● **练习说明**
请原样抄写列表中从含有“Click the machine-to-machine”的那一行起一直到列表末尾的全部内容，首尾两端都包括在内。抄写时不要放入图片。
□ □ □ □ □ □ □
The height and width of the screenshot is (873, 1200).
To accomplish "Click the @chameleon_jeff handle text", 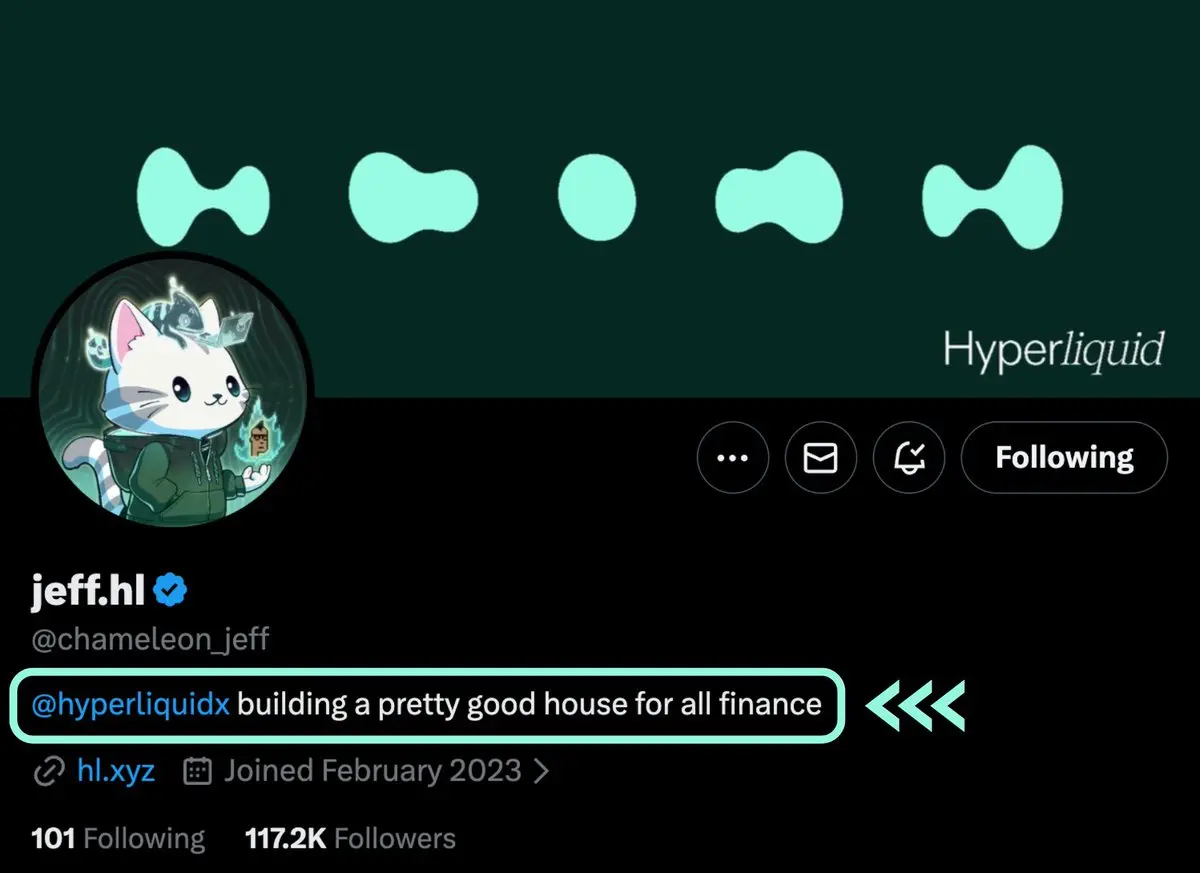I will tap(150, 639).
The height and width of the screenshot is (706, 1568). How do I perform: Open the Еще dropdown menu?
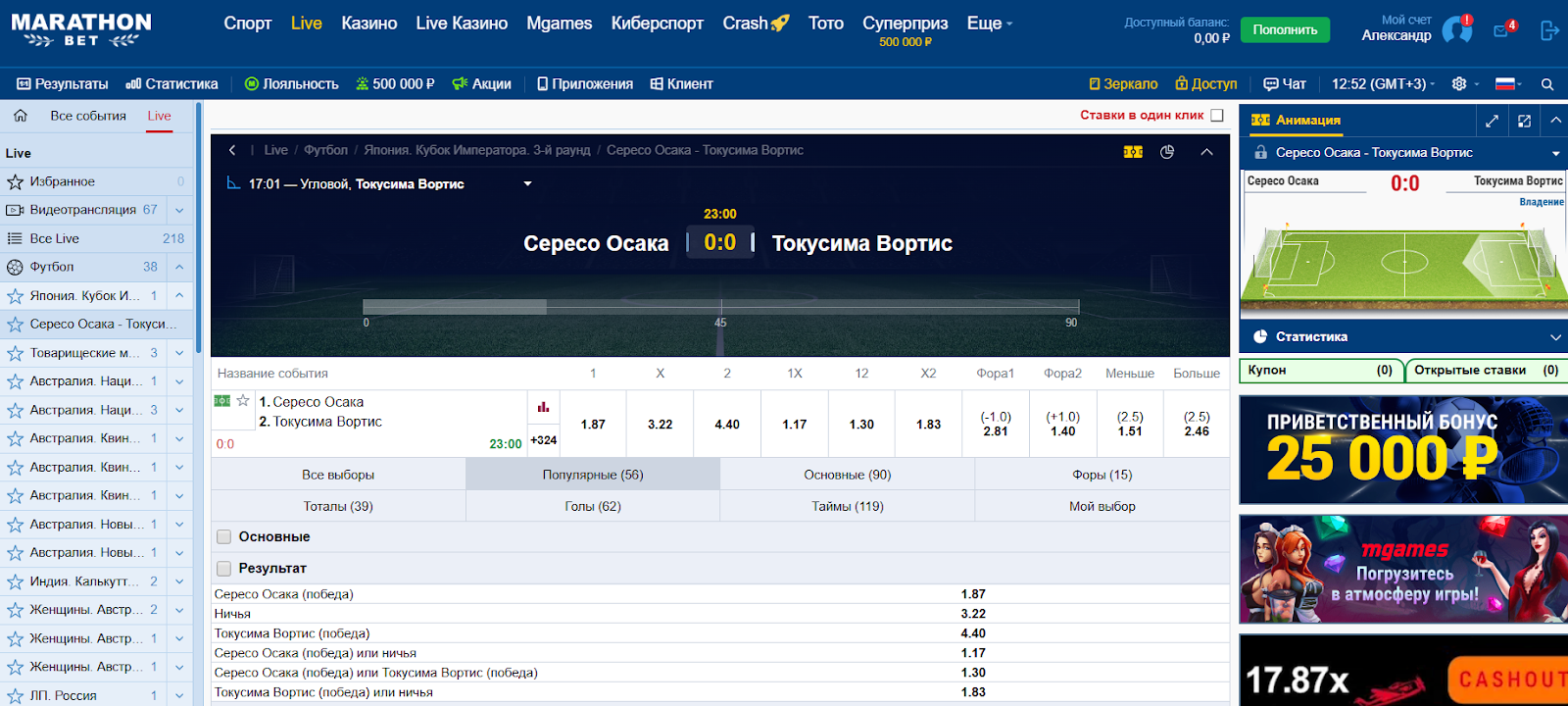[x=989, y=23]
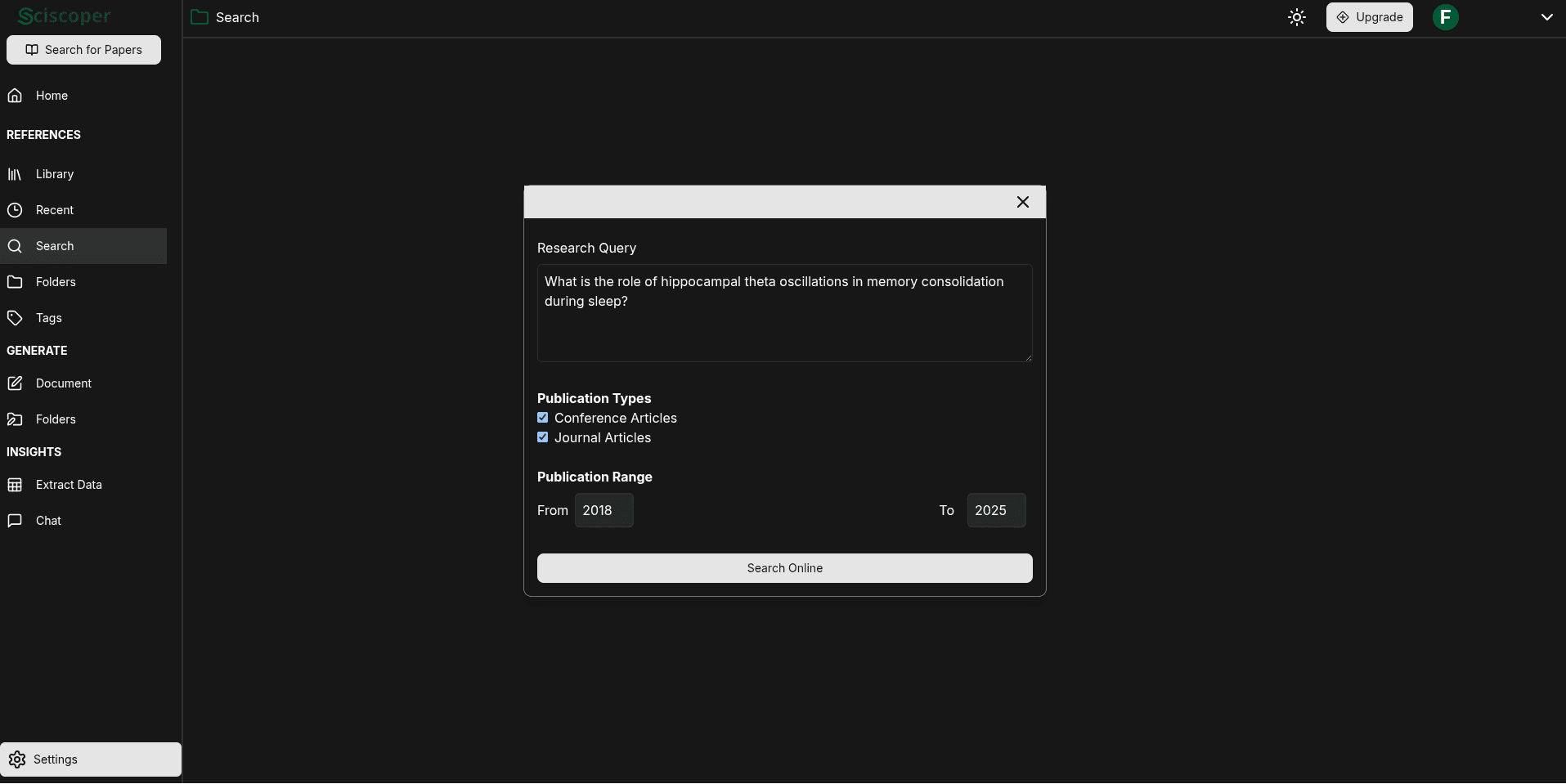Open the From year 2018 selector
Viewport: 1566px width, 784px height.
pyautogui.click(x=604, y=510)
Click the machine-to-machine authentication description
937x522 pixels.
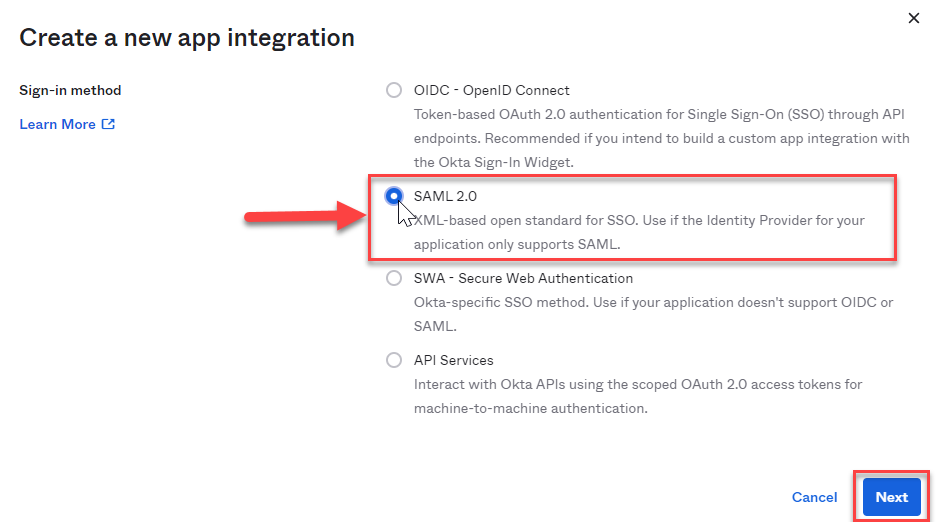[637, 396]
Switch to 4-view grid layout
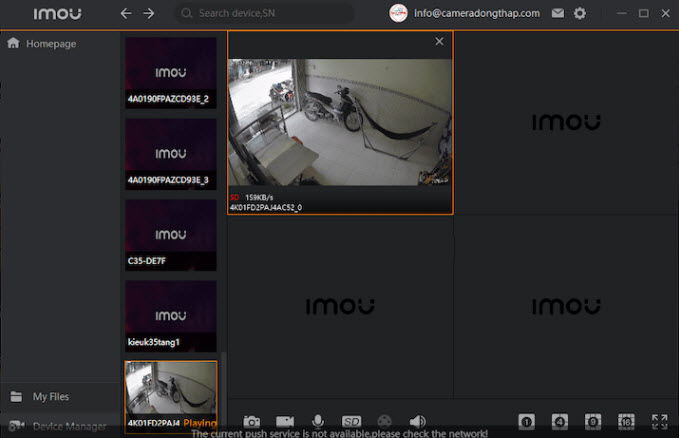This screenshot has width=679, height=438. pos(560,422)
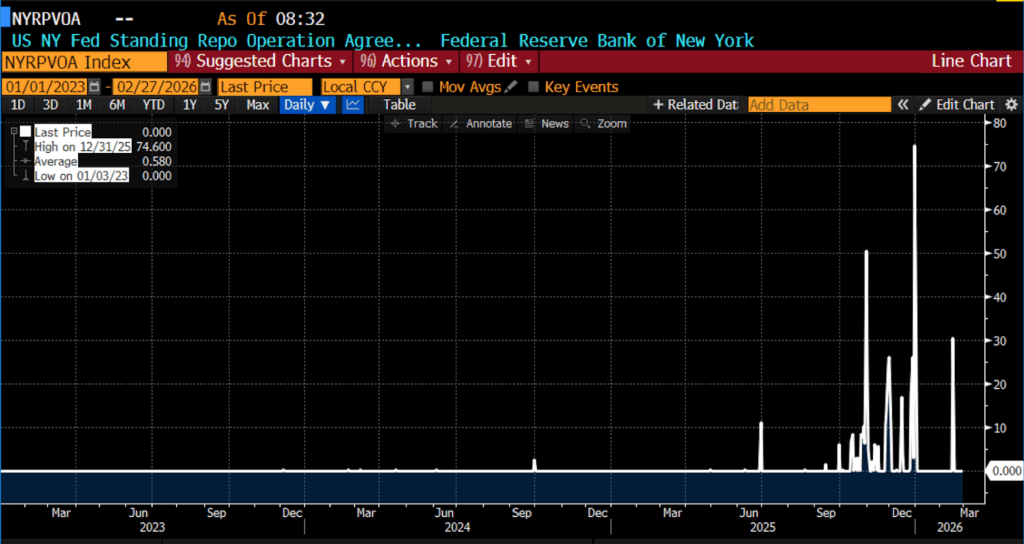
□ □ □ □ □ □ □
● **结果**
Click the machine-to-machine authentication description
937x522 pixels.
[637, 396]
Switch to 4-view grid layout
This screenshot has width=679, height=438. pos(560,422)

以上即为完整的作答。